▸ WHAT TO DO
Please copy the stretch of the worm-composting thread below from "Sweet, going to" through "too many worms?", word for word.

Sweet, going to try it, Outlaw loves them worms. Plus my daughter loves bugs. Worms are cheap here, they sell them at gas stations.


----------



## Roslyn (Jun 21, 2012)

TinyHouse said:


> I'm still figuring this whole vermicomposting thing out though - how do you separate the good stuff from the worms without accidentally taking out too many worms?


I remember reading the directions for a commercial worm keeping tub thing from a catalog. It was on the short list for my birthday, but anyway......

It came with stacking racks that were perforated or mesh on the bottom. Once the worms ate the goodies in the soil, then you added more damp newspaper and more goodies to the next tray, the worms worked their way up through the base of the tray to the new goodies allowing you to take the bottom tray, empty the "dirt and poo" and then placing that tray on the top and so on and so on.

I've never done the worms, I let wild ones come into the yard though. They are fun to shine a light on and watch on rainy nights, who knew something with no legs could move so fast!!


----------



## Energyvet (Jul 25, 2012)

I used to love worm hunting as a kid. Hahaha. I thought you needed special red worms. I didn't know I could use regular earth worms. Can I use regular earthworms?


----------



## TinyHouse (Aug 31, 2012)

Roslyn said:


> It came with stacking racks that were perforated or mesh on the bottom. Once the worms ate the goodies in the soil, then you added more damp newspaper and more goodies to the next tray, the worms worked their way up through the base of the tray to the new goodies allowing you to take the bottom tray, empty the "dirt and poo" and then placing that tray on the top and so on and so on.
> 
> I've never done the worms, I let wild ones come into the yard though. They are fun to shine a light on and watch on rainy nights, who knew something with no legs could move so fast!!


That's exactly the worm bed I have that someone gave to me. During my two moves in 4 months though, I seem to have misplaced the extra stacking box.  As soon as I find it I'll be able to separate the good stuff from the worms a lot more easily.

▸ DATA LINES
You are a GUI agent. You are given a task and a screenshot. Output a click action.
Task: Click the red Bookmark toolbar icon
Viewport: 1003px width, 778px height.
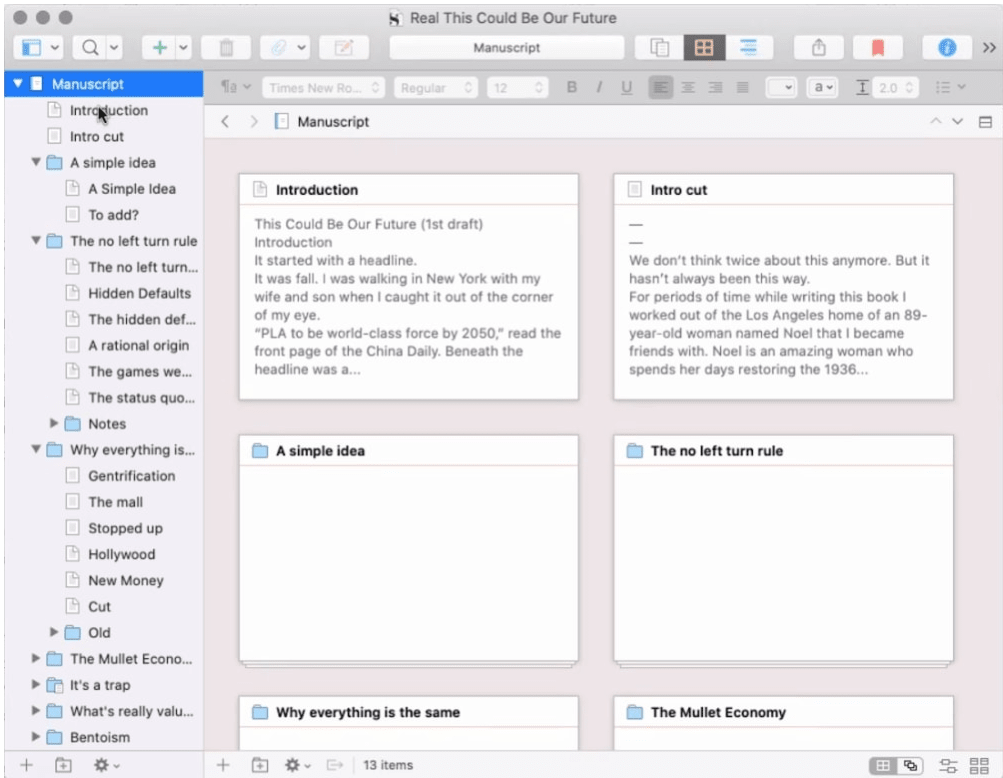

▸ COMPLETE ANSWER
Sweet, going to try it, Outlaw loves them worms. Plus my daughter loves bugs. Worms are cheap here, they sell them at gas stations.


----------



## Roslyn (Jun 21, 2012)

TinyHouse said:


> I'm still figuring this whole vermicomposting thing out though - how do you separate the good stuff from the worms without accidentally taking out too many worms?